I have packaged and released version 0.2.5 of gerald. This is another minor release with a couple of bugs fixes and one important administration update. You can find all of the details in the CHANGELOG.txt file that comes with the source distribution (or view it here) but in a nutshell the changes from the last release are;

  • Fixed a bug in some connections to PostgreSQL
  • Removed references to database links without passwords in Oracle
  • Converted the package to use setuptools and from this release onward it is installable using easy_install
The last change was at the request of the SQLPython project, if you haven't taken a look at that wonderful utility yet, please do. To support them it is likely that the next release of Gerald will support SQLite. Please download, install and enjoy. Bug reports. tumultuous praise or cash bribes to the usual address please.

Out of Office

I sent an email to a colleague earlier today.

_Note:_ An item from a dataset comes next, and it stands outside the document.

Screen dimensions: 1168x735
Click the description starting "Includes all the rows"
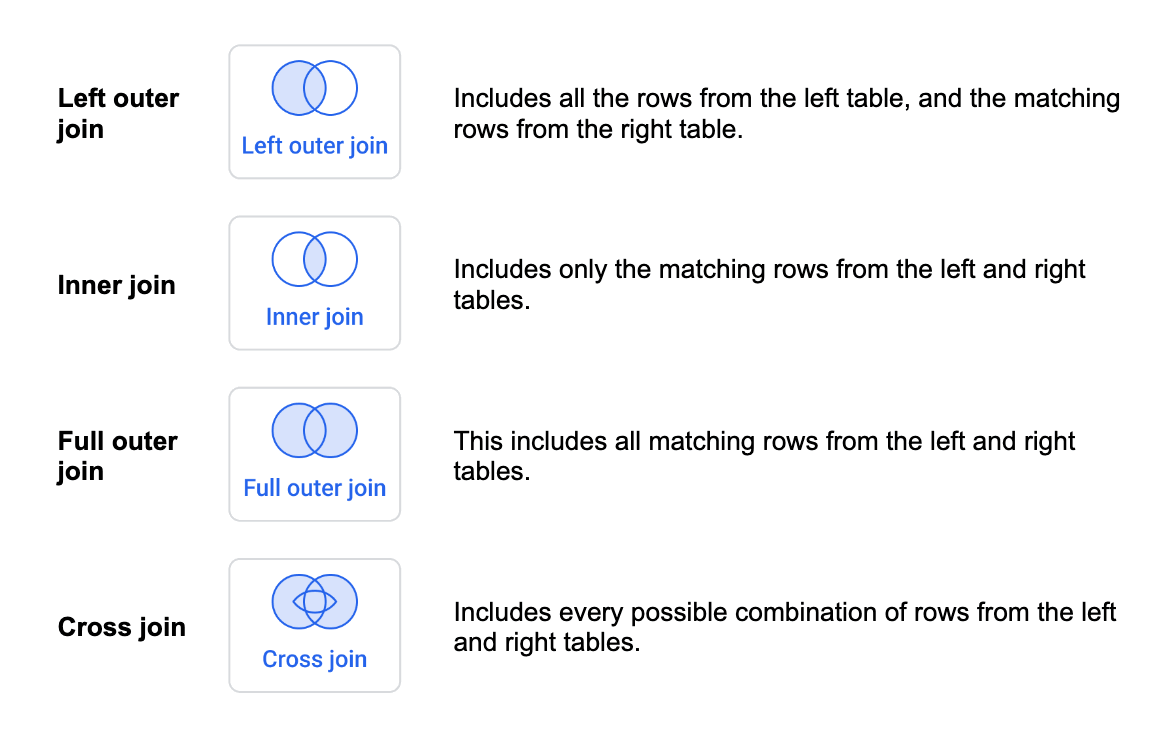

I just read the out of office auto reply that I received in response: "Note: I will be on a holiday until 5th January 2009. Please resend your important emails after my return date as I will delete all email sent before that date. Perhaps put a calendar entry in your diary. See you all when I come back." Who said customer service was a dead concept?

Web Design Guidelines and Standards

Dear Lazyweb, what should I put in a website style and branding guide?

When I'm developing software applications I am used to producing a number of guidelines that should be followed during development. These usually cover:

  • Architecture - these are the parts of the system and how they interact
  • Tools - these are the things you will use to build the system
  • Coding standards - these are the practices you should adopt with the tools we are using
  • Design - this is how the application will look and interact with people

I'm currently building a web site and struggling to find good examples of the last part. We have graphic designers engaged on the project but they don't have any templates to work from so we need to come up with our own. I don't want to re-invent the wheel so can anybody recommend a good template for a web site style guide?

I have found a couple of examples on the web, from Monash and Penn State Universities but would be interested in looking at any more that anyone can suggest.

Comment Bait

I've just added a couple of plugins to this here blog, in preference to writing something useful, can you do me a favour and leave me a comment. In it you can tell me if the funky new preview functionality works for you or not. And if you are using Internet Explorer 6 you should be seeing a yellow bar at the top of the page. Shame on you and let me know, because then I will know that the plugin is working and I can remove you from my address book. Double bubble.

Web 2.0 - better late than never

Just to prove that I am doing things even when I'm not posting here I am leaving my mark on the internet at these other places as well;

  • My tumblog - is that even what they are called?
  • Twitter - of course
  • Plurk - although these messages may be suspiciously similar to my tweets
  • Facebook - just to keep up with the juvenile party photos of people I went to university with
  • Flickr - although most of the photos are restricted, if you want to see them drop me an email.
And you never know, I may actually post something technical here in the near future.

Gerald release 0.2.4

I have packaged and released version 0.2.4 of gerald. This is a minor release with a couple of little features and some documentation and admin updates. You can find all of the details in the CHANGELOG.txt file that comes with the source distribution (or view it here) but in a nutshell the changes from the last release are;

  • Added support for comments on columns in Oracle
  • Added support for comments on tables in Oracle
  • Changed the stylesheet used for documentation
  • Added more information to the README file and converted it to reStructured Text format
Please download, install and enjoy. Bug reports or tumultuous praise to the usual address please.